If only everything in life was as reliable as Saxon. You can set your watch by the fact the enduring Yorkshire stalwarts of the NWOBHM will be touring every spring, usually to coincide with St George’s Day. And you can guarantee a top quality professional performance, and a set list with a perfect balance of new material, unexpected cuts from their lengthy career and, as the set wears on, the classics that those of us of a certain age grew up on.
On this occasion a clash with their London show sent me and other stalwarts of the London gig scene on a Bank Holiday ‘away gig’ 60 miles up the road in Oxford. First support band Redline were a perfect fit for Saxon, making up for a rather amateur stage presence with enthusiastic traditional metal tipped off by the excellent vocal range of singer Kez Taylor.
In contrast the Quireboys‘ booze-fuelled, Faces and Stones inspired mayhem might have seemed an odd choice to back the tea drinking metallers. Yet the two have a lot in common – quintessentially English bands who enjoyed a brief spell in the spotlight, hit on hard times but have bounced back and enjoyed a rejuvenated career, with a revised line up but with a distinctive singer and engaging frontman, in the Quireboys’ case Spike, looking like an extra from ‘Pirates of the Caribbean’ and hobbling from a football-related injury.
Their 40 minute set showed them in the best possible light – the sound was excellent and brought out interplay between Keith Reid’s honky tonk piano and the guitars, including plenty of slide work from the well matched pair of Paul Guerin and Guy Griffin.
A well chosen setlist included old favourites like opener ‘Tramps and Thieves’, ‘Misled’ and ‘Hey You’ but also looked to recent cuts – ‘Mona Lisa Smiled’ has become a modern Quireboys classic, and even two brand new songs - ‘Too Much of a Good Thing’, with its AC/DC inspired riff, and ‘Mother Mary’, with a melancholic feel that reminded me of Mott the Hoople, before they ended with 7 O’ Clock, still one of the great singalong party anthems.

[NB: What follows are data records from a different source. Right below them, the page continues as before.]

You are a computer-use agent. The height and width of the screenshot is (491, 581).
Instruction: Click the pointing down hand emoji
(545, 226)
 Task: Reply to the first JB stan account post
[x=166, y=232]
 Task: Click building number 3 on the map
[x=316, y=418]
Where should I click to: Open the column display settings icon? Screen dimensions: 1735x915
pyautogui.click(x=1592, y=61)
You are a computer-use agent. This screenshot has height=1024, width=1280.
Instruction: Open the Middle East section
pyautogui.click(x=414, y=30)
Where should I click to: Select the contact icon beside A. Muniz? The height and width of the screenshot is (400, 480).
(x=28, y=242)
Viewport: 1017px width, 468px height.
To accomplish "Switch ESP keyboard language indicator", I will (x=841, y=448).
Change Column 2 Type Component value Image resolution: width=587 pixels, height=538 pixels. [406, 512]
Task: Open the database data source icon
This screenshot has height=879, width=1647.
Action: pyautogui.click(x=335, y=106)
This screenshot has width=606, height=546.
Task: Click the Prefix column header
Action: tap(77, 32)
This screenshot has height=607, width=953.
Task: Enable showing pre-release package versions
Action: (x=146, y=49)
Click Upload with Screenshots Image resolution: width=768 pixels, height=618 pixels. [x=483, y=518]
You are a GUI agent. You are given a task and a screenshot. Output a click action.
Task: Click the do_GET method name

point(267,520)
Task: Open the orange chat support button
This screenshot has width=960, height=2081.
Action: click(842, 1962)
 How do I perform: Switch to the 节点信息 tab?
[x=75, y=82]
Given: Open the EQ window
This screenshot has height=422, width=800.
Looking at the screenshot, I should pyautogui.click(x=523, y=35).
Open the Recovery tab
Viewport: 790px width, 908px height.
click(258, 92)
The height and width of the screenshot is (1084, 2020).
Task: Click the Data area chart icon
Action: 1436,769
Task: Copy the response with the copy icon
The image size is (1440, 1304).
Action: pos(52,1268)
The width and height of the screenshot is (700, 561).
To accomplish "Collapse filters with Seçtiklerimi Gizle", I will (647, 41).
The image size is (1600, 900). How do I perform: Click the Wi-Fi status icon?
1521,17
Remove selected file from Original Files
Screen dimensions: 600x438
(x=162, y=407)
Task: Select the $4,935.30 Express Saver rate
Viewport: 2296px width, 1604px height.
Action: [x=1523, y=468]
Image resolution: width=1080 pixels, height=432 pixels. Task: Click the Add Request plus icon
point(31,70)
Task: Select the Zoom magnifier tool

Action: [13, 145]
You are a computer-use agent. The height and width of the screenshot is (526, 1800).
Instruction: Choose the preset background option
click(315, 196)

Saxon opened with the title track from their new Sacrifice album, which featured heavily on alongside some vintage gems – ‘Power and the Glory’, which as Biff Byford pointed out has just celebrated its 30th anniversary, and the rarely played ‘Rock and Roll Gypsy’, with its commercial chorus and a great solo from Paul Quinn. Biff as always was the ringmaster and did his usual asking the crowd what should be played, with ‘The Bands Played On’ winning the day.
Of the new songs ‘Night of the Wolf’ and ‘Stand Up and Fight’ were more instant than much of their more recent material, harking back to their earlier days, while there was a smattering of non-obvious songs including a heavy ‘Conquistador’, complete with Nigel Glockler’s drum solo, and ‘Iron Wheels’, the song about Biff’s miner father, with acoustic guitars taking the pace down.
Paul Quinn and Doug Scarratt were as solid if unflashy an axe pairing as ever, the former even cracking a rare smile as he donned a 12 string, while the latter was pulling some great metal poses to entertain the crowd at the front.
Another surprise from the late eighties in ‘Ride Like the Wind’ and an epic ‘Dallas 1pm’ sent us into the home straight of Saxon classics, which were predictable yet so evocative for those of us who grew up on metal in the early eighties – ’747 Strangers in the Night’ and ‘Wheels of Steel’, with Biff orchestrating the usual call and response.
Nibbs Carter’s unmistakable rumbling bass intro set the scene for another classic in ‘Strong Arm Of The Law’ before fists were punching to ‘Denim and Leather’, the unofficial soundtrack to the NWOBHM era.
Seemingly impromptu they slipped in a furious ‘Heavy Metal Thunder’, though to the disappointment of some at the expense of ‘Crusader’, before Paul was ushered forward to play the opening riff to another, much loved, early classic in ‘Princess of the Night’.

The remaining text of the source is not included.